What's this all in aid of, then? The plot is pretty standard fare. An evil King invaded your daddy's domain, you're whisked away and brought up by a trusty servant, and when you learn the truth it's up to you to avenge your kingdom and reclaim your birthright. Practically, the game is a sequence of marching across the wilderness, finding a town, entering a nearby dungeon, retrieving whatever, heading back to town and then moving to the next one over for pretty much the same. Sounds dull, doesn't it? Put like that, it is, and such was the standard RPG experience back then. Yet in its defence, there was something soothing and relaxing about it, despite the frequent appearance of random enemies. Going back and forth on pointless fetch quests, it's almost therapeutic. There are no major plot points, nothing stands out - it's just a linear path from start to finish. The only twist, if it can be called that, is when a shopkeeper mid-game steals your weapons and money and you have to start from scratch again. But that later turns out to be necessary to the plot.

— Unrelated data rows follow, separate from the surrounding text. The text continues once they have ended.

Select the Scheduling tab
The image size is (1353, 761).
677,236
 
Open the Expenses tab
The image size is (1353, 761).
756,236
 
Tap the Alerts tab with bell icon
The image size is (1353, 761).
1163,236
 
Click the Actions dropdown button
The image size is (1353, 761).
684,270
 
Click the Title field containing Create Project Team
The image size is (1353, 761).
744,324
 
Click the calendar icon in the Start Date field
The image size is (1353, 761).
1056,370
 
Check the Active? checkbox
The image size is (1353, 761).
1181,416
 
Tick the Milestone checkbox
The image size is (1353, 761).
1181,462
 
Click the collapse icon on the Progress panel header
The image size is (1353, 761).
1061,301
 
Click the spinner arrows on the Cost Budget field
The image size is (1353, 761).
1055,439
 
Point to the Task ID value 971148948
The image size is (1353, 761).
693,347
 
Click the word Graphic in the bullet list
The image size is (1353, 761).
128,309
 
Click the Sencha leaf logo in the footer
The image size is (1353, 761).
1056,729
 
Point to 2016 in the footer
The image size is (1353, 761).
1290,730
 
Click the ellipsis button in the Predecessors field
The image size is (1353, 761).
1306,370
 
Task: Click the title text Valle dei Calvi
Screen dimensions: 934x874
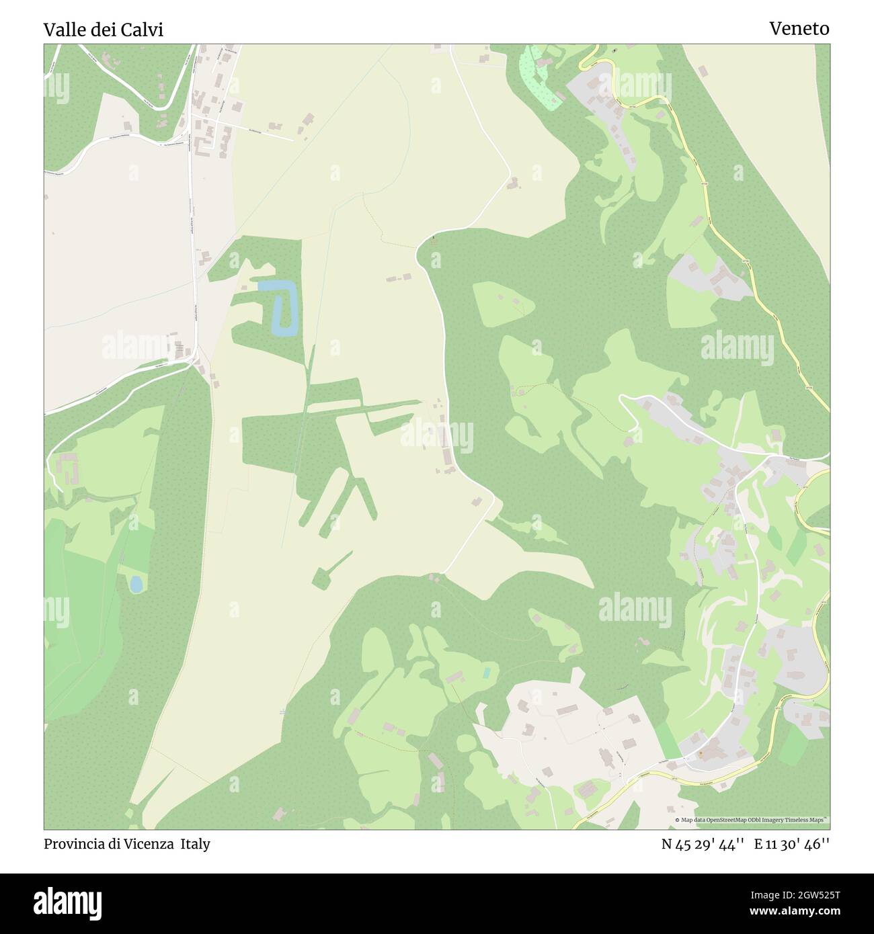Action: click(x=104, y=30)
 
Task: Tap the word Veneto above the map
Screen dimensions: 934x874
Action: click(x=799, y=29)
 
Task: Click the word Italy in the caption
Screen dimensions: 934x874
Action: click(x=194, y=844)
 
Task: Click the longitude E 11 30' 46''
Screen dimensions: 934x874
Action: click(x=792, y=844)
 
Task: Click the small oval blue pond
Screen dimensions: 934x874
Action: click(x=136, y=585)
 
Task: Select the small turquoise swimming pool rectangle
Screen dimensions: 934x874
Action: click(x=486, y=672)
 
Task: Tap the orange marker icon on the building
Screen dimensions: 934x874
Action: click(x=700, y=754)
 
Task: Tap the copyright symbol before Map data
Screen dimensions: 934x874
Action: click(x=678, y=820)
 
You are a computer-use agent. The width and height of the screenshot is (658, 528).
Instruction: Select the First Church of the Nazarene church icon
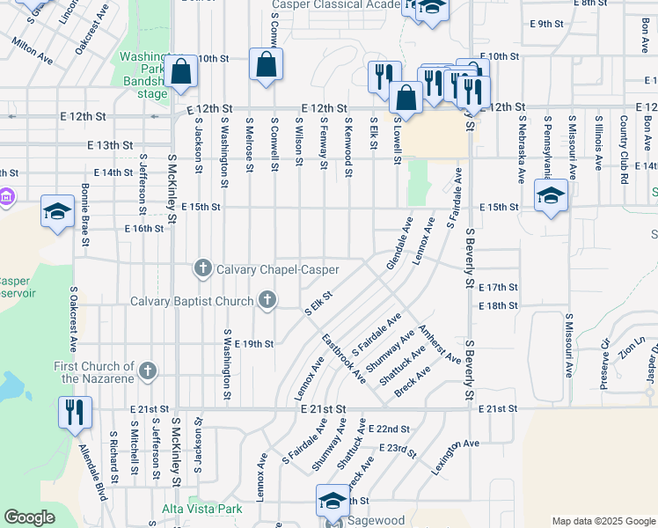tap(148, 371)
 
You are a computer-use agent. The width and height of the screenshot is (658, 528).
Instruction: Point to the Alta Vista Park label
tap(201, 510)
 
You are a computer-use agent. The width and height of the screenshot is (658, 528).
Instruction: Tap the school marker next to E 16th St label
tap(57, 212)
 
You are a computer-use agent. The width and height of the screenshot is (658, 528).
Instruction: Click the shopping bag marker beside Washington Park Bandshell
tap(180, 74)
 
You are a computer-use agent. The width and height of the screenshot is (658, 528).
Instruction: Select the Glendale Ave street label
tap(399, 244)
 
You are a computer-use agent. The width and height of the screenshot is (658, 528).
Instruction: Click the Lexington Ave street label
tap(455, 458)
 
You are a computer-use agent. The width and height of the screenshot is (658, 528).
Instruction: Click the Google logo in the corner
tap(29, 517)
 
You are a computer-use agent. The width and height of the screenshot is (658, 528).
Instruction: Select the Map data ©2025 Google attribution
tap(603, 521)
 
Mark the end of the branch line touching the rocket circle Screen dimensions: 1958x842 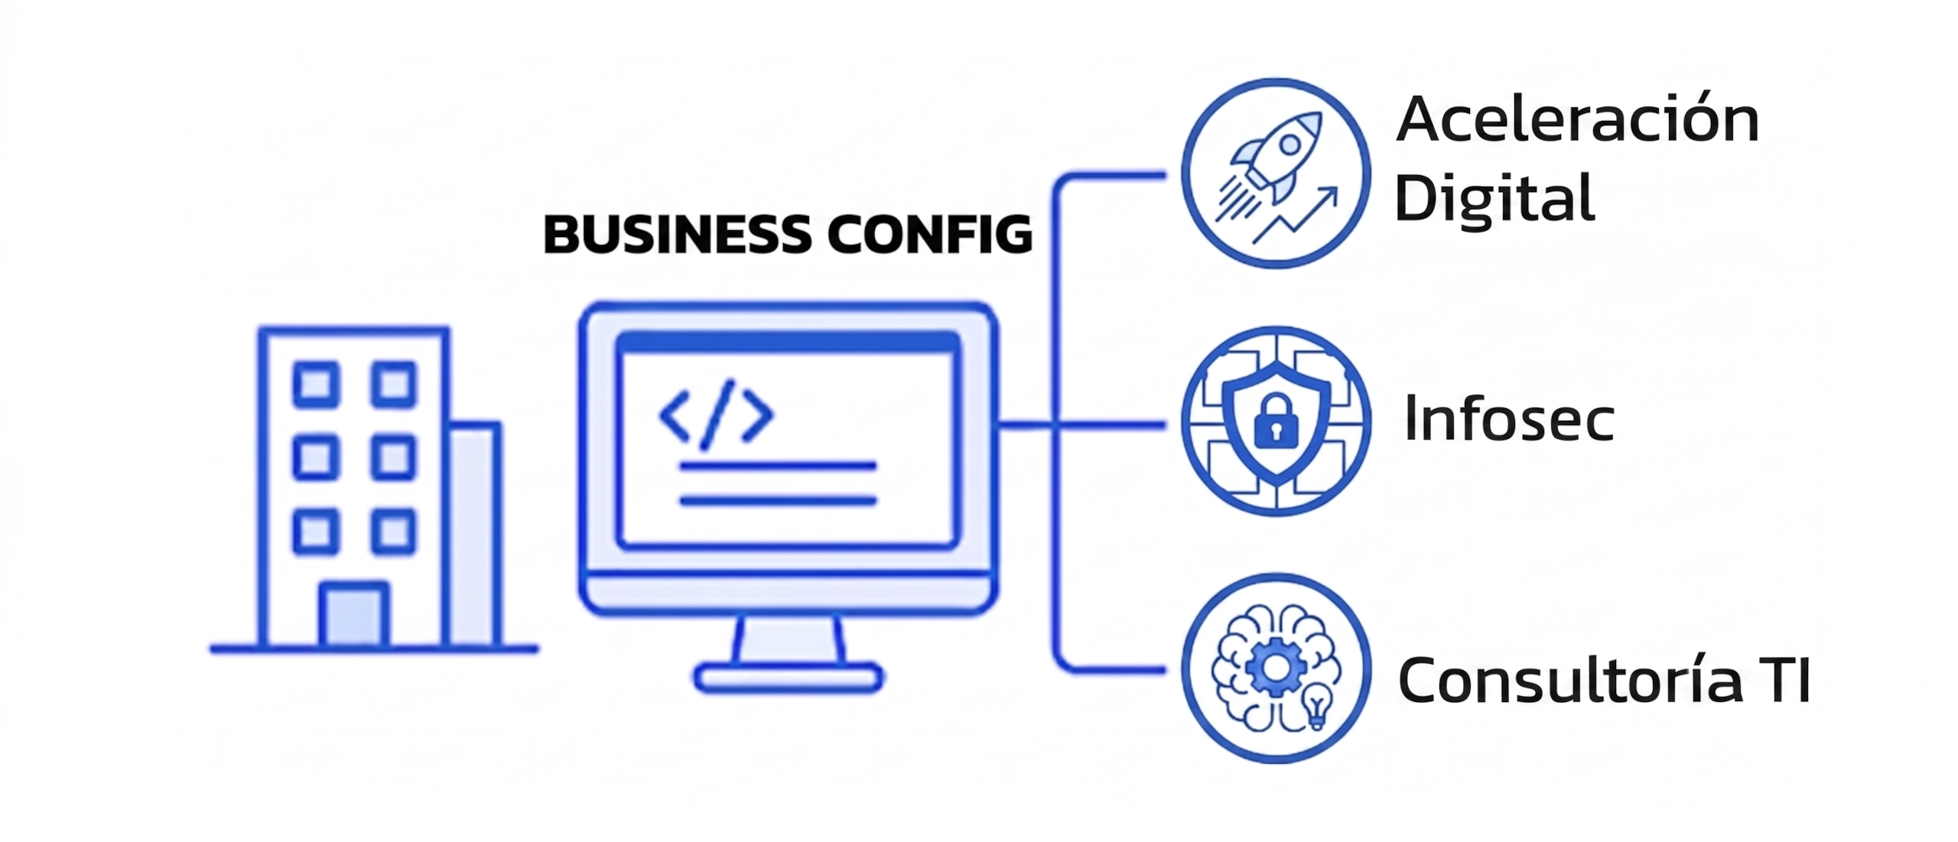pos(1165,176)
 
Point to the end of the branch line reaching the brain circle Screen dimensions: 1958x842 pos(1165,671)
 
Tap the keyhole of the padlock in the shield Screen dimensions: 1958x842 pos(1275,431)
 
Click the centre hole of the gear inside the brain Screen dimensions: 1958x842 pos(1275,668)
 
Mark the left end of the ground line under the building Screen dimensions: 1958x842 pos(213,649)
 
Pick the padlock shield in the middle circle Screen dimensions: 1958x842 pos(1276,422)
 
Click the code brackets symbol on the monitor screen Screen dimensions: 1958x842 pos(716,414)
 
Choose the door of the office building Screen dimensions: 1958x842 pos(354,615)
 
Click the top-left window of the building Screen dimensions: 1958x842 pos(316,383)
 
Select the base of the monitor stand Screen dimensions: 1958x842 pos(789,678)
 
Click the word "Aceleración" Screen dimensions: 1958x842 pos(1578,120)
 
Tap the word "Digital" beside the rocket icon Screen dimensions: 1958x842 pos(1495,198)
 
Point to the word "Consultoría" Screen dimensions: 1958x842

As mechanics go, despite being an action RPG there isn't much that stands out. Heal up by forking out for a night at the inn. Head to churches for save points (which us where you're resurrected should things go very badly wrong). Its most peculiar feature, I suppose, is Sword is a solitary affair throughout. There aren't many 16-bit RPGs that don't task the player with the acquisition of characters of varying abilities.
Retro game-wise, is Sword of Vermilion worth playing today? It depends whether you like 16-bit RPGs, I guess. Confession time: I hadn't properly played a RPG between the mid 90s and last year's outing on Phantasy Star for the blog, so haven't had my expectations modified by your Skyrims and Dragon Ages. Because my preconceptions and gaming habits are stuck in the past, I got plenty of enjoyment out of it. But Sword probably constitutes something of a specialist interest.